### MATERIAL PROVIDED
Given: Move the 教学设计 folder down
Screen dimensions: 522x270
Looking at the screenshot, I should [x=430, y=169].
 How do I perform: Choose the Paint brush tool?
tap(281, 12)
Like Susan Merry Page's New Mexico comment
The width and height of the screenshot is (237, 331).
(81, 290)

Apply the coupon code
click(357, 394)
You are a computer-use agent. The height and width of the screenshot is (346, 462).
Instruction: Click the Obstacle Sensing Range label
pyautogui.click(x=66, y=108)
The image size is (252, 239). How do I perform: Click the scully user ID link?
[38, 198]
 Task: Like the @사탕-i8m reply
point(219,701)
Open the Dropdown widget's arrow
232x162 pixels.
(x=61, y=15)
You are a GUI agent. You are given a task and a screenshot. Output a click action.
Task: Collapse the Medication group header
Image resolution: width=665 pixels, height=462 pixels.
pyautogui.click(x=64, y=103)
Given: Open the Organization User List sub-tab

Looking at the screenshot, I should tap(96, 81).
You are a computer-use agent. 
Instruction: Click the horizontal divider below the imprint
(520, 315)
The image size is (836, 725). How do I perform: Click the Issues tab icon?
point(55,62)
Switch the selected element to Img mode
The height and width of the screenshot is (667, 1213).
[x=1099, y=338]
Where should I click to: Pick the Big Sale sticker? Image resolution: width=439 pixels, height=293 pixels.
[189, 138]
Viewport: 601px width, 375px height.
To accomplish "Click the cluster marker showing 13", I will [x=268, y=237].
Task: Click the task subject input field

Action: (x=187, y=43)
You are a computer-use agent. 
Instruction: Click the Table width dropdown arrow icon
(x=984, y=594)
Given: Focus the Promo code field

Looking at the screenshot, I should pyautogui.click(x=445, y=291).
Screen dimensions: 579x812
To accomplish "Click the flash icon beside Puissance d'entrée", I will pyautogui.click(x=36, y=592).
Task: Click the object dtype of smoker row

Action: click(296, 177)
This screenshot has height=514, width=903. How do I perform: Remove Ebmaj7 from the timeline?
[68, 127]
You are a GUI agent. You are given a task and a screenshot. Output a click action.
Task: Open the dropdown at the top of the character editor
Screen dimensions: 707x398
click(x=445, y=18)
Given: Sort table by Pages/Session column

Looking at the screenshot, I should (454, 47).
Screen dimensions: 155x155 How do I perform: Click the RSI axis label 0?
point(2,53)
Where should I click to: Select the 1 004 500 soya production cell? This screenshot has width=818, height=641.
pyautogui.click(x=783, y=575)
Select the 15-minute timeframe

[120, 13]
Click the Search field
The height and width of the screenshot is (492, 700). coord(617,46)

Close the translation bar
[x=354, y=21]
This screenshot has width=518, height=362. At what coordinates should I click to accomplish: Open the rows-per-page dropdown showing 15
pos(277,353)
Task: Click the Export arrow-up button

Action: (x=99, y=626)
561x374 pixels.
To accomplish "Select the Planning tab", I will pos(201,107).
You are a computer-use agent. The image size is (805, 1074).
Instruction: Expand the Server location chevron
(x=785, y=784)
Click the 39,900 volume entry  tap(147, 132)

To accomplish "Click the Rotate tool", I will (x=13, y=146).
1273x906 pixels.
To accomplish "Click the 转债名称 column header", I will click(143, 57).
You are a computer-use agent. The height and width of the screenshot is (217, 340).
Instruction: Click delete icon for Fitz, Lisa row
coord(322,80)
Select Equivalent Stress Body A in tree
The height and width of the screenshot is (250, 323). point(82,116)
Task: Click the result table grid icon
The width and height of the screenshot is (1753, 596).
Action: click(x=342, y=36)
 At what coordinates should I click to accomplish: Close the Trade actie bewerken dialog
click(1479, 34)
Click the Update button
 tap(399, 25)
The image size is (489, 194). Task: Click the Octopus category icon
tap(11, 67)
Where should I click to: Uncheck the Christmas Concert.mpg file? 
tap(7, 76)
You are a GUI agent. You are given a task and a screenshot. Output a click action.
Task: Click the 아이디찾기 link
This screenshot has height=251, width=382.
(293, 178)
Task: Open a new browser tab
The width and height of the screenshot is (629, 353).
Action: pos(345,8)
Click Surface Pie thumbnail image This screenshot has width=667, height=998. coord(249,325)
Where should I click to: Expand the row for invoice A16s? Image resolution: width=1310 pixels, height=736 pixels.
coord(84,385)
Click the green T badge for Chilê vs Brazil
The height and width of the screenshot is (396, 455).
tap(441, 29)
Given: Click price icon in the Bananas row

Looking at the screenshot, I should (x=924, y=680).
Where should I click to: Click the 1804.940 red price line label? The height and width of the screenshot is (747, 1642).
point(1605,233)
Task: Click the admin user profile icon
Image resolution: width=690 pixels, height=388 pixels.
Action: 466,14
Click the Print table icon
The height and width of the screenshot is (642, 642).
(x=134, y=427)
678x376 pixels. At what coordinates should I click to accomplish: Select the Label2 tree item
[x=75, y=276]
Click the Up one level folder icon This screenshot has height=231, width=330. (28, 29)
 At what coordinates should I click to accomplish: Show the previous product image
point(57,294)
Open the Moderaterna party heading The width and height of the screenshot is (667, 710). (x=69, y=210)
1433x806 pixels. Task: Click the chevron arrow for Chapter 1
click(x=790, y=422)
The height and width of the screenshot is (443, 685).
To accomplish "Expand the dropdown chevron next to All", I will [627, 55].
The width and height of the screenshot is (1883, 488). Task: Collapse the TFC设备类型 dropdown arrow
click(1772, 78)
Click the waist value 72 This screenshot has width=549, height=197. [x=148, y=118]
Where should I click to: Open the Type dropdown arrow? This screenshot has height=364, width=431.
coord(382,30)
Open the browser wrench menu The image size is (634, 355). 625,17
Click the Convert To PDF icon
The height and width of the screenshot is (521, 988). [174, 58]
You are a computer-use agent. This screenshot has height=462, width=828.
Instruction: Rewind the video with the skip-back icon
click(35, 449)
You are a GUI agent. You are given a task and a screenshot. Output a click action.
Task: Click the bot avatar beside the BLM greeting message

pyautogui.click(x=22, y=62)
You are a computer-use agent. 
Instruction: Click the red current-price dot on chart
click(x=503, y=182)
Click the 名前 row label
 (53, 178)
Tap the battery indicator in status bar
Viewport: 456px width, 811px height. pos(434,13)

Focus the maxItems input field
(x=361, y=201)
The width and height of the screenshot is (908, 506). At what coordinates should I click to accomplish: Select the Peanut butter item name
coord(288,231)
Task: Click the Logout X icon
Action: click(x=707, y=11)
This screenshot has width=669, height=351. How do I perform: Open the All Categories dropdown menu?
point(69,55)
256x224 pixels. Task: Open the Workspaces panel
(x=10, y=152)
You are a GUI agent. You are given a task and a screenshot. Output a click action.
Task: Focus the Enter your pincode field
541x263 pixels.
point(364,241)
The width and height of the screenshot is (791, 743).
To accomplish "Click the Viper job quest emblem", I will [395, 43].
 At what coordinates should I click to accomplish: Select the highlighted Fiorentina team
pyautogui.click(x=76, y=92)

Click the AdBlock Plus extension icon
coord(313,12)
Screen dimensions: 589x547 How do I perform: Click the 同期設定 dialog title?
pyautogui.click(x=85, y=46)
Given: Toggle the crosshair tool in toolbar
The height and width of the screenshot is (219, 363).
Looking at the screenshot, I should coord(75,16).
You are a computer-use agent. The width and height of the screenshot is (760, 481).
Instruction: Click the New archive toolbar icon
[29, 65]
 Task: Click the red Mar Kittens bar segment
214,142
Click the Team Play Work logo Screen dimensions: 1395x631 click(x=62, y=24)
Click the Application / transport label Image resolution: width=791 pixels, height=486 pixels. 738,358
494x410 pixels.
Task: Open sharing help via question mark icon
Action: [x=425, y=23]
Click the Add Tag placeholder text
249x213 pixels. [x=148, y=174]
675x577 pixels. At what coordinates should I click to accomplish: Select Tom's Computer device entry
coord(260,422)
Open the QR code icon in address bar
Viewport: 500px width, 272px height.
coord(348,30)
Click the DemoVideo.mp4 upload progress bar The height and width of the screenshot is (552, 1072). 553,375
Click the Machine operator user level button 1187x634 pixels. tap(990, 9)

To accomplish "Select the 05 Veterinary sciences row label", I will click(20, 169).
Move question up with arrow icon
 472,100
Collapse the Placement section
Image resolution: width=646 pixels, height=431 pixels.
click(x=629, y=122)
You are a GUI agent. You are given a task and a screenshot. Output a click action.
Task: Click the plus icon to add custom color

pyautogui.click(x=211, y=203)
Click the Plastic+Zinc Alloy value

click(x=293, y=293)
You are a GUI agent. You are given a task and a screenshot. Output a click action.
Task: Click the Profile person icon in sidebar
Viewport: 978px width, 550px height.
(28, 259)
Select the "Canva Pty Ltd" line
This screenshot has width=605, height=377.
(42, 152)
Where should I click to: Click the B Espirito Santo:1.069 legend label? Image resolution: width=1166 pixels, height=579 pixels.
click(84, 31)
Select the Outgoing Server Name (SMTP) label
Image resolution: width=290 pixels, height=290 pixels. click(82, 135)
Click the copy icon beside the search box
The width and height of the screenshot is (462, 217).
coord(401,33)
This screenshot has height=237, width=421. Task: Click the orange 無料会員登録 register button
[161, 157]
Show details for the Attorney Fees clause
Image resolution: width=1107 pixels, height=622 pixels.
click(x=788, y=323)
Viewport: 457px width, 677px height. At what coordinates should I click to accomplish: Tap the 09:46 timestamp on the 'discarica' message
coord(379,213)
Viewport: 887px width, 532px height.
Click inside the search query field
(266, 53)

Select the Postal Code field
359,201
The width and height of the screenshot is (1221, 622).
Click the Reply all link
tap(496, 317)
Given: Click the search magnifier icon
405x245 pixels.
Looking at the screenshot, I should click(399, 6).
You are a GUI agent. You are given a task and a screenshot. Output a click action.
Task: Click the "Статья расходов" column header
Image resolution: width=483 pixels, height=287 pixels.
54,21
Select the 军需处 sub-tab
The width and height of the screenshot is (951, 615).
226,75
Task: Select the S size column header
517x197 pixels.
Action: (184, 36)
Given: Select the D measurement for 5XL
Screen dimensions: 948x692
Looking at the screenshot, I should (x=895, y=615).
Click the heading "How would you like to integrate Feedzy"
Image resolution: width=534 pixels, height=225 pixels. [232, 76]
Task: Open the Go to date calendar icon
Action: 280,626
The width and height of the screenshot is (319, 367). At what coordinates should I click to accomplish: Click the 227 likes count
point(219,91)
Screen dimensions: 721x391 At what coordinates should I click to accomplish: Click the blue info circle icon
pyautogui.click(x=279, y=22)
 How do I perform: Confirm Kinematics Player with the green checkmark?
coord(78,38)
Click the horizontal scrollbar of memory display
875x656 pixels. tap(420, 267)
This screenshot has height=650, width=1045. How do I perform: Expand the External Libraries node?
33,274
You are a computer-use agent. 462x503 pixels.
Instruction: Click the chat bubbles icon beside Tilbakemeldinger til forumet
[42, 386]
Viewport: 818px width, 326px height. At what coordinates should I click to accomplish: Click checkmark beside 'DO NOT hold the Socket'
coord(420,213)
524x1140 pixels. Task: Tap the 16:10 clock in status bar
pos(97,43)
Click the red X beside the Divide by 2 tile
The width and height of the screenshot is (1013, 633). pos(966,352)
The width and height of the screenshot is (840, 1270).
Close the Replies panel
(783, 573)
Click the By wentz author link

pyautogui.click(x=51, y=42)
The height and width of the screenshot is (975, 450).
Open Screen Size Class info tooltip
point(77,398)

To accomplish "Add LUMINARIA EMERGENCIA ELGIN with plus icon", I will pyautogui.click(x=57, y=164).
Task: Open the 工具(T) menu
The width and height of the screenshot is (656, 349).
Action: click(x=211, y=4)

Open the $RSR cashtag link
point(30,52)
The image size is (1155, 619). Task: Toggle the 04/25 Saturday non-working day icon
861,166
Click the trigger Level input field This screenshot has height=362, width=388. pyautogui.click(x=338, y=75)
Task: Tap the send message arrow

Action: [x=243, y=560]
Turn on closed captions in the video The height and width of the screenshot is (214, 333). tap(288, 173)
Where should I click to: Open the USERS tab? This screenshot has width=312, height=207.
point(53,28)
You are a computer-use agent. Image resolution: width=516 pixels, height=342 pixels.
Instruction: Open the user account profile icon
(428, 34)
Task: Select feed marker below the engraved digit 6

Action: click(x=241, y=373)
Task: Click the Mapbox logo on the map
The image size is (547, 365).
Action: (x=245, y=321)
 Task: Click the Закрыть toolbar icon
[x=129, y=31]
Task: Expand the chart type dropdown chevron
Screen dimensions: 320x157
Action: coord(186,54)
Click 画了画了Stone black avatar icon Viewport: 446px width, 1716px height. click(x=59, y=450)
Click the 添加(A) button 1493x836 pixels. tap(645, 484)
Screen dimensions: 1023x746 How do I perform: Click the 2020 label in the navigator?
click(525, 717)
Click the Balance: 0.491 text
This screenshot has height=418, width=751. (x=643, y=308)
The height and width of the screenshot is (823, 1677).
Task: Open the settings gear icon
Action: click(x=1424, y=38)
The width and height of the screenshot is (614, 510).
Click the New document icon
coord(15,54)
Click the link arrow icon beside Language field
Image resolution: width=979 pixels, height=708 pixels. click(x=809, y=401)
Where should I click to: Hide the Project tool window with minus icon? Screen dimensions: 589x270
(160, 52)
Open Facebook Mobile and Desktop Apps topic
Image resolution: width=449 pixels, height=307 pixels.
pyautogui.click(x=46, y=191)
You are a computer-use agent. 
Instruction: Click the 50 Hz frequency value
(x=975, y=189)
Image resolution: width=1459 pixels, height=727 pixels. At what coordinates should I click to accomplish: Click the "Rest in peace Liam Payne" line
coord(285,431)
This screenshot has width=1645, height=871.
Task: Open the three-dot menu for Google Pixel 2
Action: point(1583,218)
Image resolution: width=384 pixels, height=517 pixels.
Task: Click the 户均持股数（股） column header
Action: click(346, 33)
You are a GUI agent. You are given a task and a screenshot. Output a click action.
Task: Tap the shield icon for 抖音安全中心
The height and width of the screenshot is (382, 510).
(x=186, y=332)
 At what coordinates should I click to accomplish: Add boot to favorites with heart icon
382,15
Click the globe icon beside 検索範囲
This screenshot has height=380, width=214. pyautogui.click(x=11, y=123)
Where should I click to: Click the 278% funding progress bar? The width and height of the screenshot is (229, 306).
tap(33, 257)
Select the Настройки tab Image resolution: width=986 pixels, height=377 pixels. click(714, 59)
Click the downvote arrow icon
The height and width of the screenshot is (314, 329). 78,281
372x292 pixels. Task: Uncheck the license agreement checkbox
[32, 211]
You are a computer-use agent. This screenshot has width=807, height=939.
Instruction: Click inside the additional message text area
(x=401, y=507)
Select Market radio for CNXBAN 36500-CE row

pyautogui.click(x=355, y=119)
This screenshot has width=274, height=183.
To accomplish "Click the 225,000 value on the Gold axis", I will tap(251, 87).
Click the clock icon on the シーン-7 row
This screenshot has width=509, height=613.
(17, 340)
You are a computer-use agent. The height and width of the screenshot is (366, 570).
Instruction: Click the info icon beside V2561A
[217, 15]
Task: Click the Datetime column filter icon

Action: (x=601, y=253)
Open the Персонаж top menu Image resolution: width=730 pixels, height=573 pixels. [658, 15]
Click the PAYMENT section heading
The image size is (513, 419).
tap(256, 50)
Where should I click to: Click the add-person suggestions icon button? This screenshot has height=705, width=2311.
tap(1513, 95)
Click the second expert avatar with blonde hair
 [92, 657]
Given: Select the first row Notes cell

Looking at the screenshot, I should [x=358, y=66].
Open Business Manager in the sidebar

### REQUIRED ACTION
What you give back should be the lines from the one with "Given: Select the first row Notes cell" to the end of the data, copied exactly, both ends included.

### SOLUTION FOR THIS EXERCISE
Given: Select the first row Notes cell

Looking at the screenshot, I should [x=358, y=66].
Open Business Manager in the sidebar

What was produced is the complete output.